My idea is to focus on each commenting case, and then try to parse the rest of non-commented code by just string tokens which consists of all valid characters in sql.
from pyparsing import *
# define basic elements
semicolon = Literal(";")
# all valid chars excluding semicolon
all_valid_chars = alphanums + "_-+*/.,:()[]{}<>=&|"
# define an sql token
sql_token = Word(all_valid_chars)
# need to make sure that "--" is a special case
single_line_comment_token = Literal("--")
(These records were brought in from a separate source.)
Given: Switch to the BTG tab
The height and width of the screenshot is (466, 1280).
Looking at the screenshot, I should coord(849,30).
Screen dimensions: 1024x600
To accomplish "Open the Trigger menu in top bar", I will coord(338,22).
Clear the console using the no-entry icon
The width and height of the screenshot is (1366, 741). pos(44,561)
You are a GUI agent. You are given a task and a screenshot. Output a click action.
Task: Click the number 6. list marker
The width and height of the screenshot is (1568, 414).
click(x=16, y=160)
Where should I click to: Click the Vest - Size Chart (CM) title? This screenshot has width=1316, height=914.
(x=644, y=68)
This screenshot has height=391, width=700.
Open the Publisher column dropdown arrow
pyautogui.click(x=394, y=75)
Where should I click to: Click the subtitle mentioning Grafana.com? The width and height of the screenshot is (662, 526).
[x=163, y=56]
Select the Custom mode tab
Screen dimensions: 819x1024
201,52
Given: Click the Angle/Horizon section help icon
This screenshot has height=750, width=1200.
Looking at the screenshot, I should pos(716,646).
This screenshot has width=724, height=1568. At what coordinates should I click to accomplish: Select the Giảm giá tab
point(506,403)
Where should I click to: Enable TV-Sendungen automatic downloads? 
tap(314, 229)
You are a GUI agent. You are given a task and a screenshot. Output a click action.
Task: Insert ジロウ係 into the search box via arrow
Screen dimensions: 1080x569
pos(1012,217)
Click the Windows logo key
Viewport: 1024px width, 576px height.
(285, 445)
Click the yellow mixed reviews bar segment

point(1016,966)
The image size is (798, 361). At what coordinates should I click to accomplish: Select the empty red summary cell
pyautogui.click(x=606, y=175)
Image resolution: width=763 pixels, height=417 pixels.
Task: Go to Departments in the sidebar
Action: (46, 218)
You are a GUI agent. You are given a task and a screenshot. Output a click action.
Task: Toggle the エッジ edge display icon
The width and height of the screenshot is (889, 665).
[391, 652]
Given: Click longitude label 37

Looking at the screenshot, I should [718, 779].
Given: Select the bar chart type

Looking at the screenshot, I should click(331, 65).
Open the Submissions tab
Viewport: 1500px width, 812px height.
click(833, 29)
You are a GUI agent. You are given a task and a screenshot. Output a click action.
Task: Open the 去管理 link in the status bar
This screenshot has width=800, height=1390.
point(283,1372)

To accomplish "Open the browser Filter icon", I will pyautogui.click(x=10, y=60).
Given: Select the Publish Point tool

single_line_comment = single_line_comment_token + SkipTo(line_end) + line_end
test1_single_line_comment = """
-- single comment line
--- also a comment
---- also a comment
-- comment -- continues
-- comment /* also continues */
# - not a comment
"""
single_line_comment.run_tests(test1_single_line_comment)
# also handle multi line comments
multi_line_comment_open = Literal("/*")
multi_line_comment_close = Literal("*/")
multi_line_comment = multi_line_comment_open + SkipTo(multi_line_comment_close) + multi_line_comment_close
test1_multi_line_comment = """
/* multi line comment */
/* outer comment /* inner comment */
/* /* /* still valid */
/* -- still valid */
"""
multi_line_comment.run_tests(test1_multi_line_comment)
test2_multi_line_comment = """
/* multi line comment /* with nested comment should fail! */ */
"""
multi_line_comment.run_tests(test2_multi_line_comment, failure_tests=True)
I'm now stuck here and not sure where to continue.
statement2 = OneOrMore(single_line_comment | multi_line_comment | sql_token) + semicolon
# run tests
print(statement2.parseString("myval := oneval || otherval ||--;"))
My issues:
- The tests for each of these cases work, but I dont know how I should be testing the together to cover overlaps eg.
-- /*
this should be a single line comment etc. - I don't know how to handle the rest of the non commented code properly. For example, all valid characters should include
-
, but this should mess up my single line code? Less technical issues faced: - Honestly not sure where to even begin or how to structure my code since these cases can overlap. I'm not even sure if pyparsing is what I should be doing to solve this problem, but based on questions i've seen trying to remove comments from sql, parsing is the only real robust solution.
run_tests
does not work with multiple lines. This makes it hard to test the block comment although i can useparse_string
.